# DOCUMENT EXTRACT:
-.-.-
By Sharon Oosthoek
Ten years after coming up with materials to inexpensively produce hydrogen using membrane-based electrolysis, Steven Holdcroft’s discovery is paying off. The Simon Fraser University polymer/electrochemist and his team are the brains behind the technology that launched Ionomr Innovations. The Vancouver-based company makes proton- and anion-exchange membranes that can be used in fuel cells and to generate hydrogen through water electrolysis.
In January, Ionomr announced it had raised $15 million in a series A financing round led by Shell Ventures and Finindus, a Belgian investment firm linked to the steelmaker ArcelorMittal. Series A financing is an investment in a privately-held, start-up company after it has shown progress in building its business and demonstrated the potential to generate revenue.
“Decarbonization by the reduction of carbon dioxide emissions will involve hydrogen at ten times the scale we produce now,” says Holdcroft, Ionomr co-founder and advisor. “Ionomr is positioned to scale up its materials to very large volumes, which is what is going to be needed.”
Hydrogen has long been touted as a replacement for greenhouse gas producing fossil fuels, but there’s a catch: right now, nearly the entire global supply of hydrogen is made using fossil fuels. Steam methane reforming is the most common method. It involves super-heating a mixture of methane and water to produce hydrogen and carbon dioxide, which is usually released into the atmosphere.
-.-.-
# WORK REQUEST A:
From the article about Ionomr's hydrogen membranes, quote the passage starting at "By Sharon Oosthoek" and ending at "to generate revenue.".
# WORK REQUEST B:
Continue the article about Ionomr's hydrogen membranes from where it stops.

# GIVEN DATA:
-.-.-
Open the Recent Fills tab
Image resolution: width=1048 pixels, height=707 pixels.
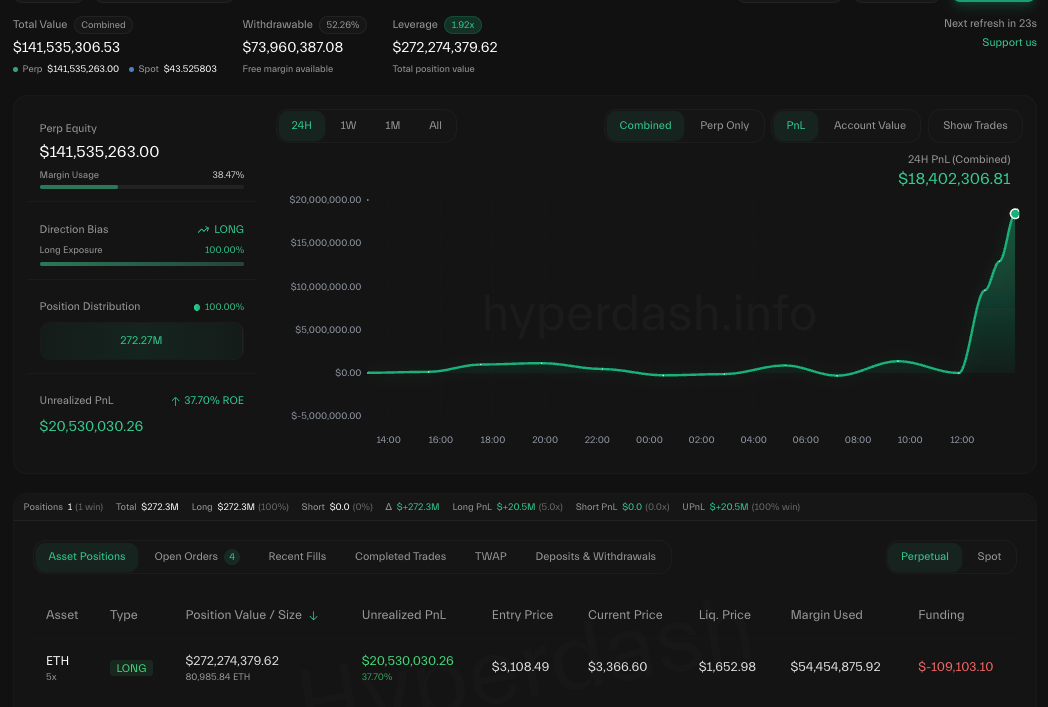point(297,557)
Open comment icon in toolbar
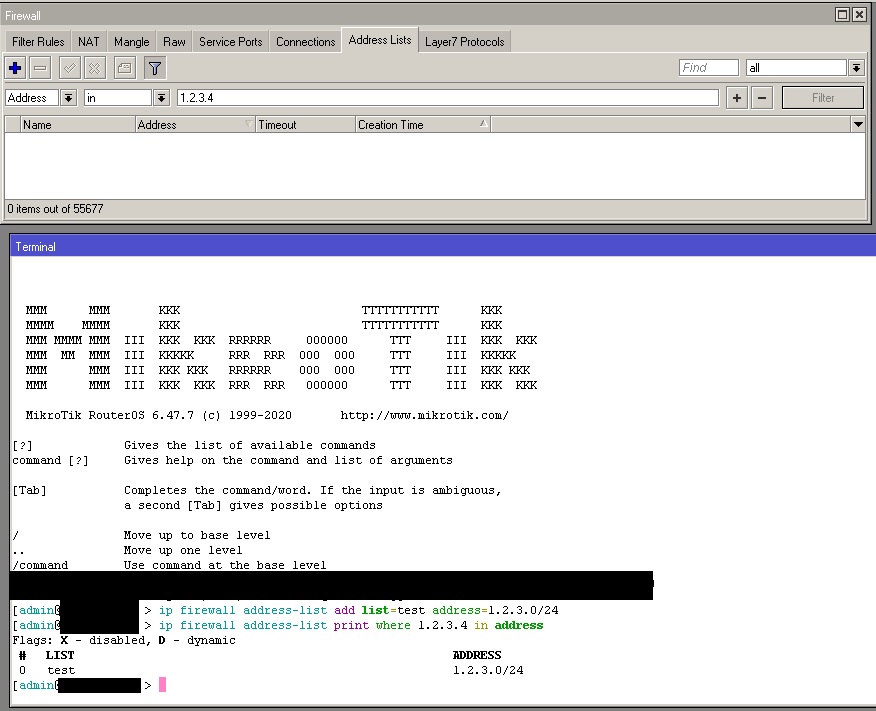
-.-.-
# EXPECTED ANSWER A:
By Sharon Oosthoek
Ten years after coming up with materials to inexpensively produce hydrogen using membrane-based electrolysis, Steven Holdcroft’s discovery is paying off. The Simon Fraser University polymer/electrochemist and his team are the brains behind the technology that launched Ionomr Innovations. The Vancouver-based company makes proton- and anion-exchange membranes that can be used in fuel cells and to generate hydrogen through water electrolysis.
In January, Ionomr announced it had raised $15 million in a series A financing round led by Shell Ventures and Finindus, a Belgian investment firm linked to the steelmaker ArcelorMittal. Series A financing is an investment in a privately-held, start-up company after it has shown progress in building its business and demonstrated the potential to generate revenue.

# EXPECTED ANSWER B:
More sustainable ways of producing hydrogen – water electrolysis for example – are possible, but many times more expensive than producing it from fossil fuels. That’s largely because industrial scale electrolysis involves either very large cells circulating highly caustic electrolytes or in the case of acidic electrolysis cells, electrodes made of expensive non-corrosive platinum group metals.
“If we use caustic electrolytes, we can use cheaper materials such as nickel,” says Holdcroft, who is also past president of the Canadian Society for Chemistry. “And if we can replace caustic liquid with a thin membrane that can transport hydroxide ions, then we can design ‘zero-gap’ electrolytic cells, which increases efficiency and reduces the cell footprint, both of which significantly reduce cost.”
But there’s a challenge here too: caustic solutions quickly degrade plastic membranes. Which is why when Holdcroft and his team came up with the chemistry to make thin plastic films that can withstand caustic solutions and transport hydroxide ions, they decided to found Ionomr.
The chemical composition of their plastic – polybenzimidazoles and/or polyimidazoles – is similar to some commercial polymers. The key difference is that commercial polymers’ chemical bonds cannot withstand caustic solution, while Ionomr’s polymer is up to the task.
Holdcroft’s research group is also behind Ionomr’s other product – a hydrocarbon-based proton exchange membrane that eliminates the use of potentially-toxic fluorine reagents found in existing proton exchange membranes. Applications include advanced battery technologies such as electrodes, coatings and solid polymer electrolytes.
Ionomr’s co-founder, electrochemist Ben Britton, who did his PhD in the Holdcroft lab, says the series A funding is a major show of industry’s confidence in Ionomr’s membrane and polymer technology.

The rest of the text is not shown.